To put it another way, the task is to have the AI generate a safe burrito\. One way to try to do this is making sure that the AI's explicit training data contains a burrito with butolinum toxin, labeled as a negative example, so that the AI knows not to include butolinum\. The hope is that via conservatism we can avoid needing to think of every possible way that our training data might not properly stabilize the 'simplest explanation' along every dimension of potentially fatal variance, and shift some of the workload to just showing the AI positive examples which happen not to contain butolinum toxin\.
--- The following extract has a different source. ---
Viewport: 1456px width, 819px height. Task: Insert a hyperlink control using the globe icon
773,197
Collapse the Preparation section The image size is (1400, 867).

It seems critical to distinguish the cases where
- We are hoping the AI generalizes the concept of "burrito" in the intended way to new data,
- The definition of burrito is "something our burrito-identifier would identify as a burrito given enough time," and we are just hoping the AI doesn't make mistakes. (The burrito-identifier is some process that we can actually run in order to determine whether something is a burrito.)
As you've probably gathered, I feel hopeless about case (1).
In case (2), any agent that can learn the concept "definitely a burrito" could use this concept to produce definitely-burritos and thereby achieve high reward in the RL game. So the mere existence of the easy-to-learn definitely-a-burrito concept seems to imply that our learner will behave well. We don't have to actually explicitly do any work about conservative concepts (except to better understand the behavior of our learner).
I've never managed to get quite clear on your picture. My impression is that:
- you think that case (2) is doomed because there is no realistic prospect for creating a good enough burrito-evaluator,
- you think that even with a good enough burrito-evaluator, you would still have serious trouble because of errors.
I think your optimism about case (1) is defensible; I disagree, but not for super straightforward reasons. The main disagreement is probably about case (2).
I think that your concern about generating a good enough burrito-evaluator is also defensible; I am optimistic, but even on my view this would require resolving a number of big research problems.
I think your concern about mistakes, and especially about something like "conservative concepts" as a way to reduce the scope for mistakes, is less defensible. I don't feel like this is as complex an issue---the case for delegating this to the learning algorithm seems quite strong, and I don't feel you've really given a case on the other side.
Note that this is related to what you've been calling Identifying ambiguous inductions, and I do think that there are techniques in that space that could help avoid mistakes. (Though I would definitely frame that problem differently.) So it's possible we're not really disagreeing here either. But my best guess is that you are underestimating to the extent to which some of these issues could/should be delegated to the learner itself, supposing that we could resolve your other concerns (i.e. supposing that we could construct a good enough burrito-evaluator).